Director Edgar G. Ulmer later admitted that the story was credited as an adaptation of the Edgar Allen Poe story of the same name simply to draw public attention, despite the fact it had nothing to do with the plot of this movie, and this kicks off a long line of movies based on the Poe’s works that have little to do with the source material and being “In Name Only” adaptations. Despite being only “loosely based” on Edgar Allan Poe’s story – it does feature a black cat but no one gets walled up – the movie immerses viewers in a sinister world of hidden secrets and twisted obsessions. Lugosi and Karloff both deliver powerful and magnetic performances, their on-screen chemistry adding an extra layer of intensity to an already gripping narrative.
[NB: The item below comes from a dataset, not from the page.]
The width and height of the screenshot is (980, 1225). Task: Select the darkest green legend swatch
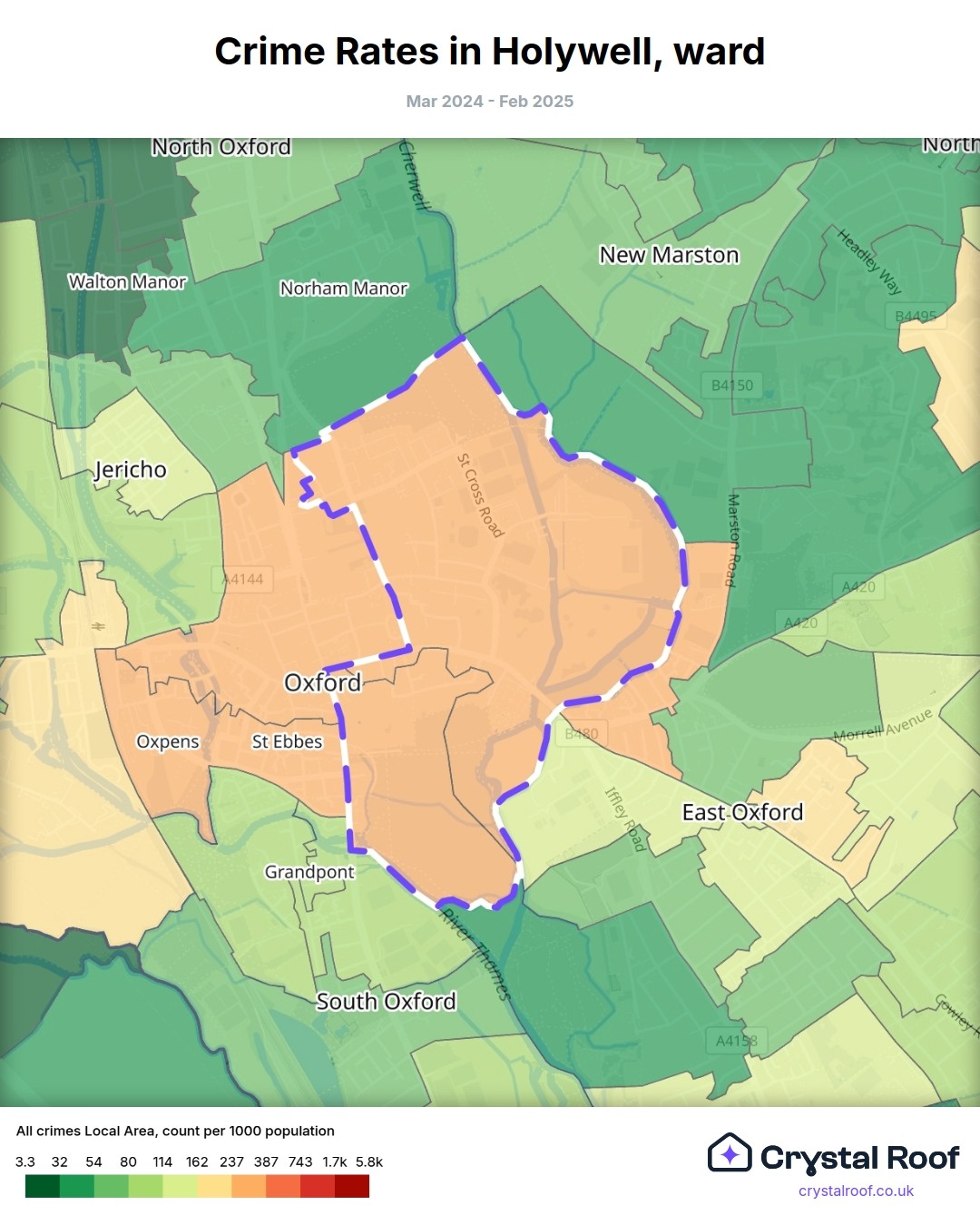pos(42,1186)
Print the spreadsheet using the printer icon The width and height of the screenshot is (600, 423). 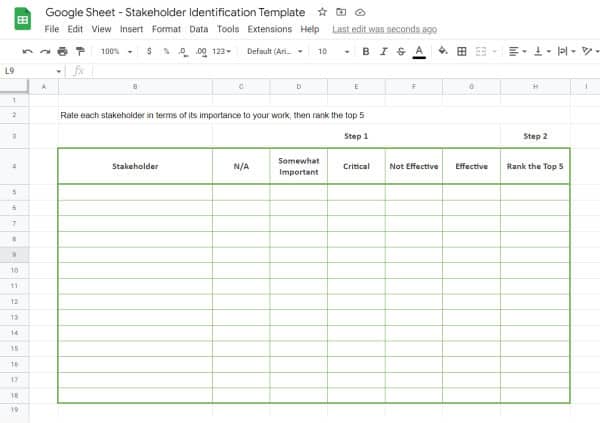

Ulmer’s direction in The Black Cat is a masterclass in atmospheric storytelling. The film effectively uses shadowy visuals, stunning production design, and hauntingly beautiful cinematography to create an oppressive and foreboding atmosphere. Every scene is meticulously crafted, revealing the director’s keen eye for detail and his ability to create tension through subtlety. The performances by Lugosi and Karloff are nothing short of mesmerizing and Lugosi’s portrayal of Dr. Werdegast is hauntingly tragic, with his signature charm and commanding presence. Karloff, on the other hand, delivers a chilling and enigmatic performance as the enigmatic Poelzig, his screen presence oozing with malevolence and menace.
The Black Cat is one seriously dark piece of filmmaking, with director Edgar G. Ulmer and cinematographer John J. Mescall creating a world of creepy atmosphere and building dread, with our two hapless honeymooners caught in the crossfire of an old feud between bitter enemies, a feud that threatens ritualistic rape and human sacrifice. This is a truly horrifying tale and one can’t help but be appalled by Karloff’s menacing Satanist, especially when he admires his hallway of preserved corpses. And one can even sympathize with Lugosi’s emotionally tortured psychiatrist, a man who is pushed to the brink of madness, despite dangers his plans will have on his innocent companions. Over the years Lugosi and Karloff teamed up in eight films but The Black Cat is easily their greatest partnership as both actors give fantastic performances in a movie that pushed the limits as to the level of horror that could be brought to the screen.
In conclusion, The Black Cat is an enduring cinematic achievement that stands the test of time. It showcases the immense talents of Lugosi, Karloff and Ulmer, pushing the boundaries of the horror genre in the 1930s. If you’re a fan of atmospheric and psychologically-driven storytelling, this film is a must-watch, offering a haunting journey into the depths of darkness that will leave you captivated until the very end.
The Black Cat (1934)
Movie Rank - 8/10
Edgar G. Ulmer’s The Black Cat is a remarkable cinematic gem that remains a true testament to the genius of the director and the unforgettable performances of Bela Lugosi and Boris Karloff in a film that combines elements of horror, mystery, and psychological thrills. This entry from Universal Pictures stands out as a dark and chilling tale that captivates audiences even after nearly nine decades.